# YOUR TASKS
1/ List every category heading that begins with "Stupidest" in the blog post below.
2/ Reproduce the passage of the blog post below that opens with the words containing "I already complained" and closes with "hate you, PayPal.".
3/ Answer these questions using the blog post below.
(a) Which movie does the writer say was ruined by an F-bomb?
(b) Who are named as the stupidest neighbors?
(c) How much did Tim and the writer pay for the 24" monitor?

───── DOCUMENT EXTRACT ─────

Stupidest Holiday Idea:
"Hey, let's show everyone how festive we are by putting a giant inflatable marker of bad taste on our front lawn!"
Stupidest Movie Cuss:
In
My Best Friend's Wedding, Julia drops the F-bomb at the most random, inappropriate time. It makes her like a million times less attractive and about a billion times less likable. I think that F ruined the movie. Then, the restaurant singing scene was pretty lame too.
Stupidest Person I Know:
You've been reading this blog for a while. If you don't know who
the stupidest person I know is, it must be you.
Stupidest Neighbors:
Mr. and Mrs. Upstairs.
Stupidest Fashion Statement:
When I was in high school (and this will probably tell many of you how old/young I really am), wearing thong underwear that stuck one to two inches out of your pants and was left uncovered by your midriff shirt was a popular practice. I'm not sure how these girls managed to get decent grades in classes they sat through with massive wedgies. Heck, I got a B on a physics test once just because I really needed to pee.
Stupidest People in the Medical Establishment:
I've seen a lot of doctors—I'll be adding two more to the list next month—but the least competent professionals were definitely those at Provo OB/GYN. Also, it's not so much GYN as OB, since they didn't even let me see a
real doctor, because I'm not pregnant with anything but pauses. You know what?
I already complained about this.
Stupidest Internet Business(es):
PayPal and
eBay have given me way too much grief over the last two weeks. From canceling my auctions for no reason to somehow forcing Buy.com to refund my money and undo a purchase for NO REASON, they've been a major pain in my well-proportioned behind in so many special ways. Tim and I bought a 24" monitor for $200—we're such bargain shoppers—and once PayPal decided to refund our money, claiming that our account and address were unverified and unconfirmed (they are both verified and confirmed), there were no more of those monitors and no comparable models anywhere near that price. I hate you, PayPal.

───── ENTRIES PROVIDED ─────

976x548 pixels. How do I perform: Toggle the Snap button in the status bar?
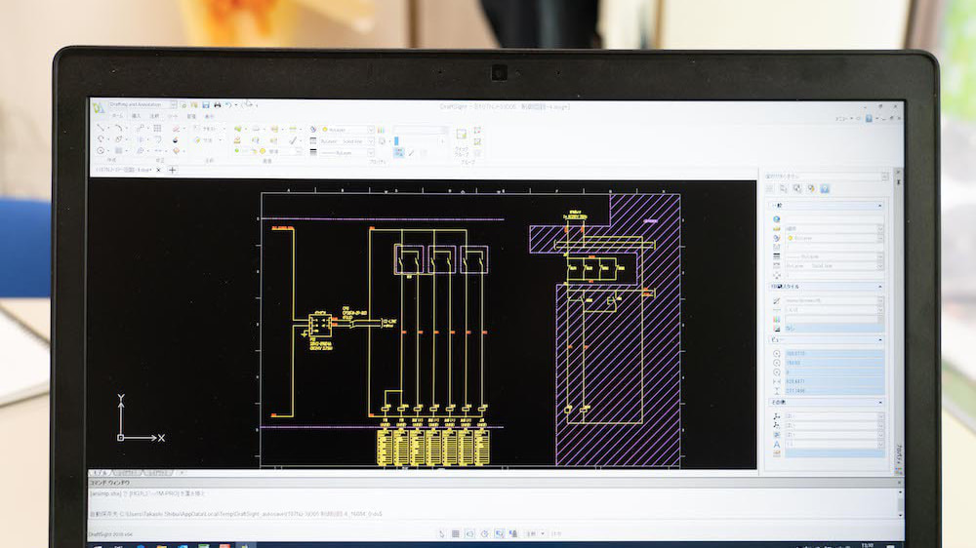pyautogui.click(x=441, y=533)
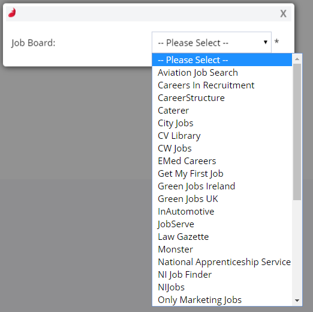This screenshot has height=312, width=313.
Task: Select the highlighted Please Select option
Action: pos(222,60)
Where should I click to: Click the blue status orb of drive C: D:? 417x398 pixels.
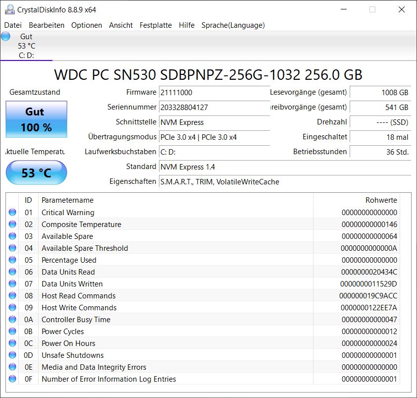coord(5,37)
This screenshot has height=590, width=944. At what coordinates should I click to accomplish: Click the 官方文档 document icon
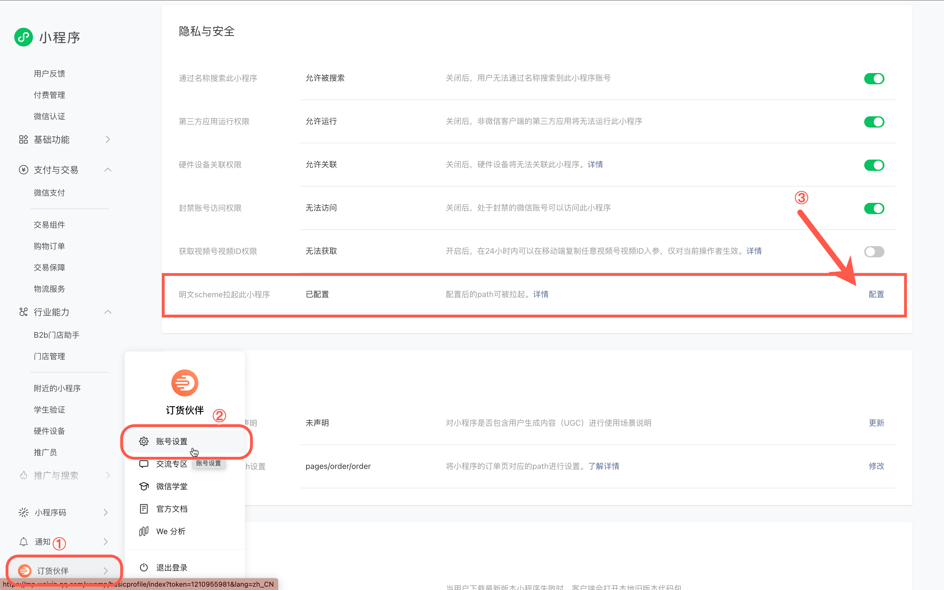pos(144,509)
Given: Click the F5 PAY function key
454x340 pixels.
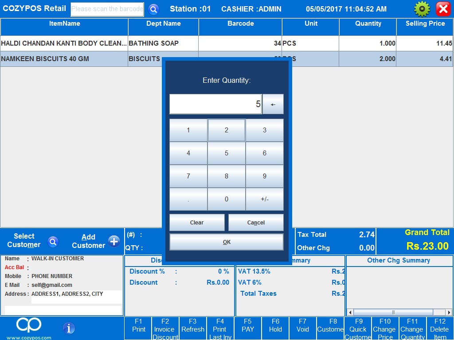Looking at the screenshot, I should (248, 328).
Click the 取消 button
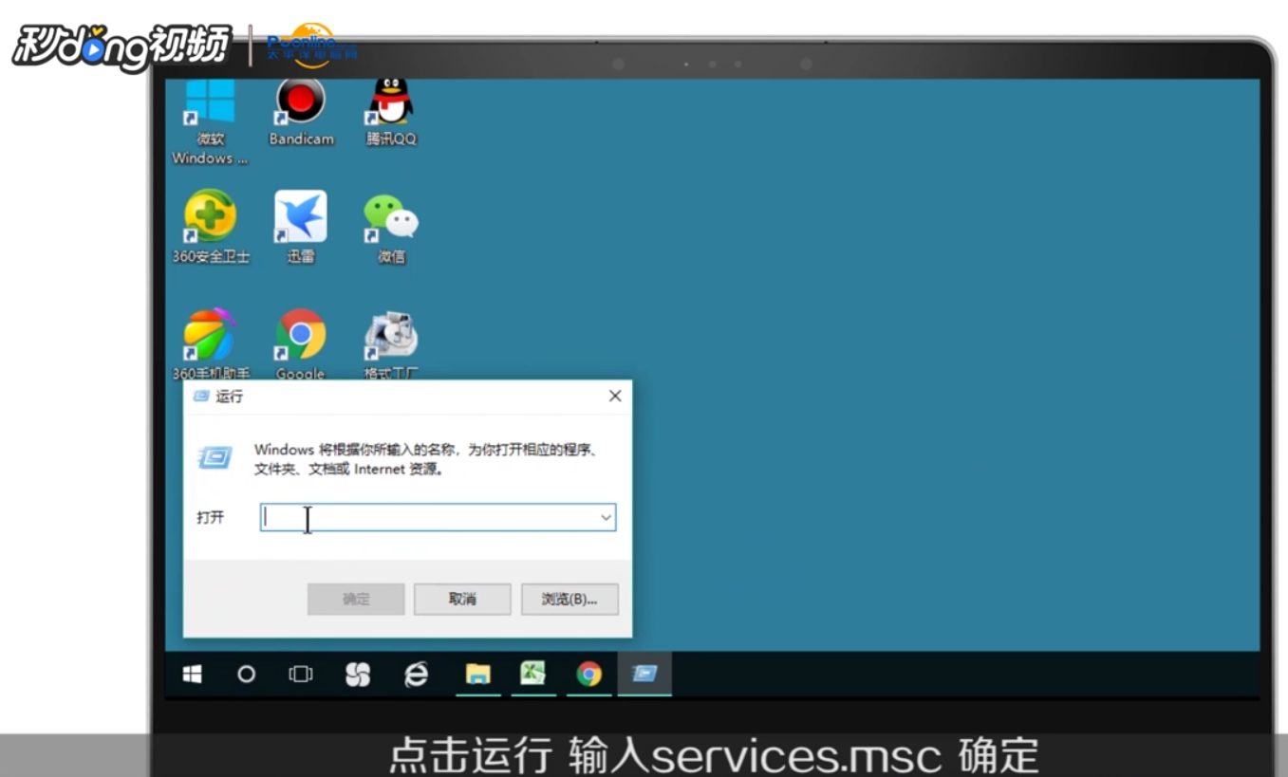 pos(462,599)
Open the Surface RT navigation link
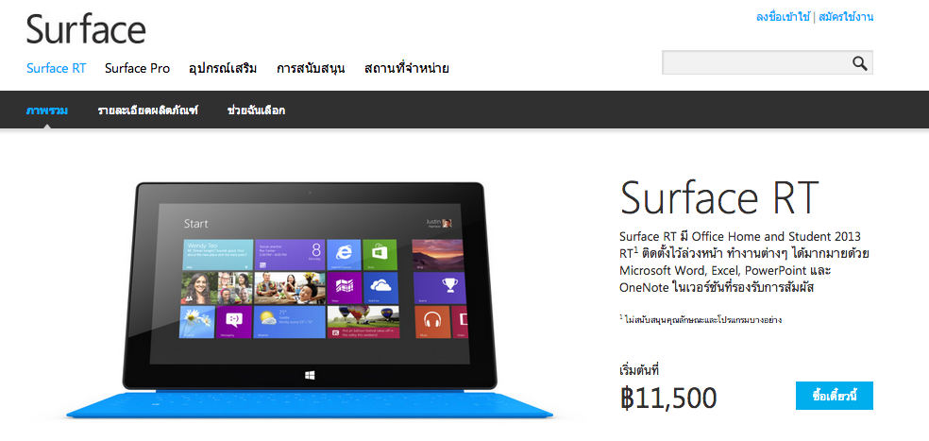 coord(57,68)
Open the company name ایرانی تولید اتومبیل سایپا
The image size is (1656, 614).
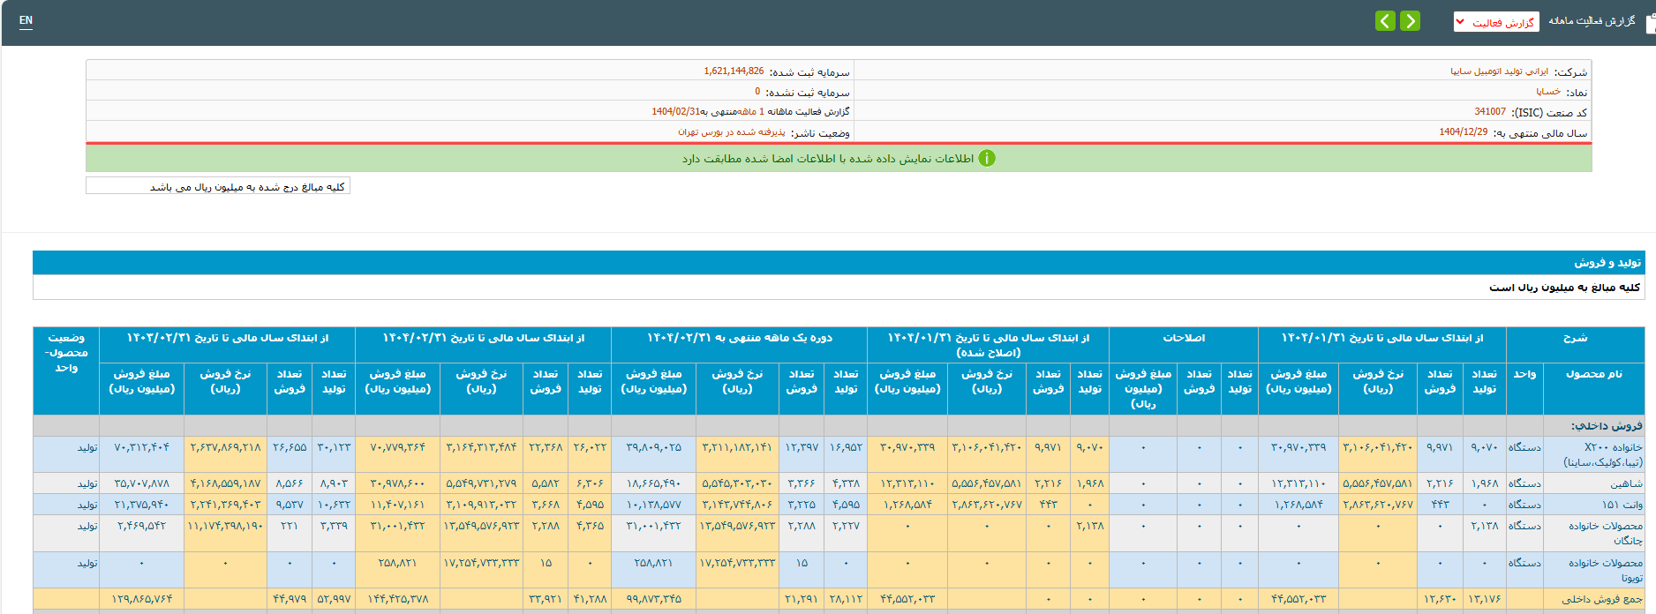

─────

# ANSWER SECTION
1/
Stupidest Holiday Idea
Stupidest Movie Cuss
Stupidest Person I Know
Stupidest Neighbors
Stupidest Fashion Statement
Stupidest People in the Medical Establishment
Stupidest Internet Business(es)

2/
I already complained about this.
Stupidest Internet Business(es):
PayPal and
eBay have given me way too much grief over the last two weeks. From canceling my auctions for no reason to somehow forcing Buy.com to refund my money and undo a purchase for NO REASON, they've been a major pain in my well-proportioned behind in so many special ways. Tim and I bought a 24" monitor for $200—we're such bargain shoppers—and once PayPal decided to refund our money, claiming that our account and address were unverified and unconfirmed (they are both verified and confirmed), there were no more of those monitors and no comparable models anywhere near that price. I hate you, PayPal.

3/
(a) My Best Friend's Wedding
(b) Mr. and Mrs. Upstairs
(c) $200